Video: How to Tie a Tiny Parachute Adams (with a Twist!)


Written by: Phil Monahan

If you struggle with tiny flies, Tim Flagler has some great tips for you.

The Parachute Adams is among the more popular dry-fly patterns for fly fishermen the world over, and it is often a “go-to” fly for those situations when you want to fish a fly with confidence. The secret to its success is that the fly seems to imitate a broad spectrum of mayflies, plus the post makes the fly visible, even in low light. When I am not sure what’s hatching on a given stream, the Parachute Adams and the Elk-Hair Caddis are my two first choices, almost every time. And even when you do know what’s hatching but don’t have anything to match the naturals, a Parachute Adams will often do the trick.

But especially in fall, the mayflies on the water can be really small, which is a problem for those of us with fat fingers and a low tolerance for frustration. Tying small patterns of any kind is a pain, but parachutes are especially tough. In this great video from Tightline Productions,Tim Flagler reveals his secrets to tying a tiny Parachute Adams, and he makes it look easy. Among the tricks on display are how to make a perfect tail of mixed hackle fibers, how to make an appropriate-size post, and how to attach a pair of small hackles and keep them out of the way until you need them. These are techniques you can use on any small patterns. Go whip up a few of these, and tie one on when you see autumn blue-winged olives coming off.
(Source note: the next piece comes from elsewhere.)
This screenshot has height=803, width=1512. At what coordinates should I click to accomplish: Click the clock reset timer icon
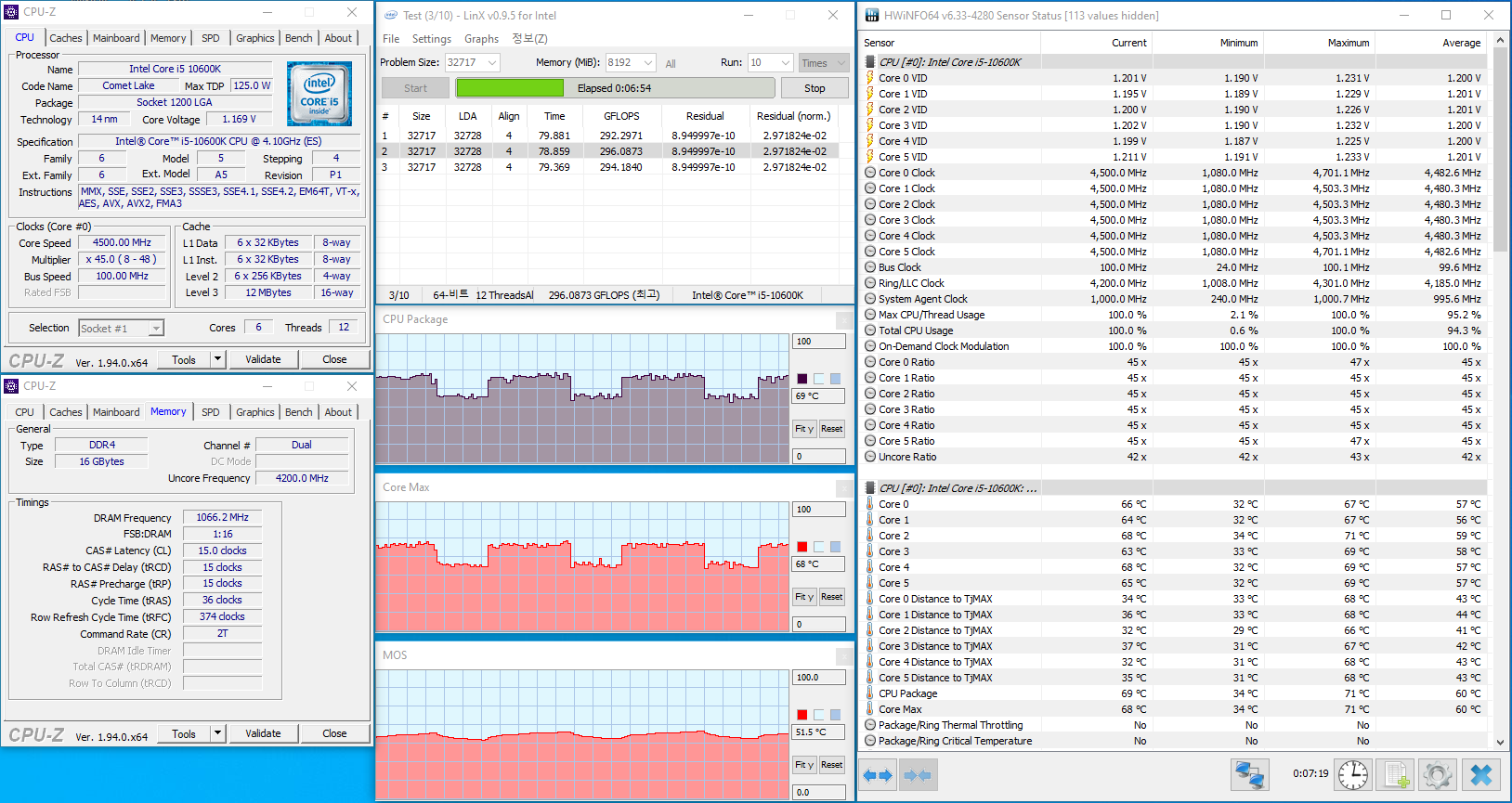1352,774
          Tiny Parachute Adams
          Hook: Standard dry-fly hook (here, a TMC 100), size 22.
          Thread: Olive, Danville Flymaster 6/0.
          Tail: Brown and grizzly hackle fibers.
          Wing post: White poly yarn, 1/4 strand.
          Hackle: Brown and furnace hackle.
          Adhesive: Zap-A-Gap.
          Body: Adams gray Superfine dubbing.
          Head: Tying thread.
          Tools: Hackle gauge.

3 thoughts on “Video: How to Tie a Tiny Parachute Adams (with a Twist!)

  1. Wayne Hall

    Great instructional video. Actually managed to tie a few of these parachute adams and plan on fishing em on some NW streams this year. Thanks.

    Reply
  2. ron

    I used the video to tie some also. But in the not so distant future Im going to need a really big magnifying glass to be able see them

    Reply
  3. Bighorn Angler

    Great video and a must have pattern for fishing the Bighorn River. We fish the size 22 Parachute Adams for Blue Winged Olives, Midges and Pseudo’s. We always tie this fly with a black post, as well as with the white post so we can use it in any light condition. The black post is best when there is a lot of glare on the water.